= Gatra (music) =

Indonesian musical melody used in Gamelan

A gatra ("embryo" or "semantic unit") is a unit of melody in Indonesian Javanese gamelan music, analogous to a measure in Western music. It is often considered the smallest unit of a gamelan composition.

A gatra consists of a sequence of four beats (keteg), which are filled with notes (or rests, pin) from the balungan. In general, the second and fourth beats of a gatra are stronger than the first and third, and the final note of a gatra, called the seleh, dominates the gatra. In other words, the gatras are like Western measures in reverse, with the strongest beat at the end. Important colotomic instruments, most notably the gong ageng, are played on that final beat. If the final beat in a gatra is a rest, the seleh is the last note played. It is not uncommon in gamelan repertoire to find entire gatras of rests. Note that the actual length of time it takes to play a gatra varies from less than a second to nearly a minute, depending on the tempo (laya) and the irama.
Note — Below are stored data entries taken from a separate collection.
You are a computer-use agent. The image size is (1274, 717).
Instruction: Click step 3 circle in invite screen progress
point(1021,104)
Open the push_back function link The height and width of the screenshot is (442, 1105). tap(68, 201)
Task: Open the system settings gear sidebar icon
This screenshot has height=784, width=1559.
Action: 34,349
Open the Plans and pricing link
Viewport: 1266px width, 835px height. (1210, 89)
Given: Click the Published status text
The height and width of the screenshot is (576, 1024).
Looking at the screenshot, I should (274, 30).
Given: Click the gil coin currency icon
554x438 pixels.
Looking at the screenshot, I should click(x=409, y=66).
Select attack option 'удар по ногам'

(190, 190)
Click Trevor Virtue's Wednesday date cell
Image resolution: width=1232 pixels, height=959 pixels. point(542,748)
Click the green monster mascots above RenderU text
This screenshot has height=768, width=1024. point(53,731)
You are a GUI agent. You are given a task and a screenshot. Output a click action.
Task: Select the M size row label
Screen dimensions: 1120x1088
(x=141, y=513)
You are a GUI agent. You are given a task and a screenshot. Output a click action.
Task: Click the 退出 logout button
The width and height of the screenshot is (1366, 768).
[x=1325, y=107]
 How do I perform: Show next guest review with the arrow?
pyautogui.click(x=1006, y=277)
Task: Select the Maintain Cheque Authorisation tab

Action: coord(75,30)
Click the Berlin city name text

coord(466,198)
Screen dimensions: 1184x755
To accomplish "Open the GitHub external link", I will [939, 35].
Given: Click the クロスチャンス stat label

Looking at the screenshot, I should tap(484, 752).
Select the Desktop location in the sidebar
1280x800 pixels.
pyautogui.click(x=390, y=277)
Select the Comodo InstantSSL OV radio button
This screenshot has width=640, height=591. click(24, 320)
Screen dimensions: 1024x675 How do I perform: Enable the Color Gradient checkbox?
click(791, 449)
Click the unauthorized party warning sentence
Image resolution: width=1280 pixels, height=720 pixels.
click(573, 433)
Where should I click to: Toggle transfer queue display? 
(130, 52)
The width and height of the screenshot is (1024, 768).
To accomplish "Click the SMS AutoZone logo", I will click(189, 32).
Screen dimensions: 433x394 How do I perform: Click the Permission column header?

In kepatihan notation, gatras are generally grouped together in the notation of the balungan, with space added between them. There is, however, no pause between one gatra and the next. The different patterns of notes and rests in a gatra are explained at balungan.

Rahayu Supanggah considers the hierarchical nature of the four beats of a gatra to be reflected on a larger scale in gamelan compositions; in particular by the four nongan in a gongan of the merong and inggah of a gendhing. This is similar to the padang-ulihan ("question-answer") structure key to gamelan composition.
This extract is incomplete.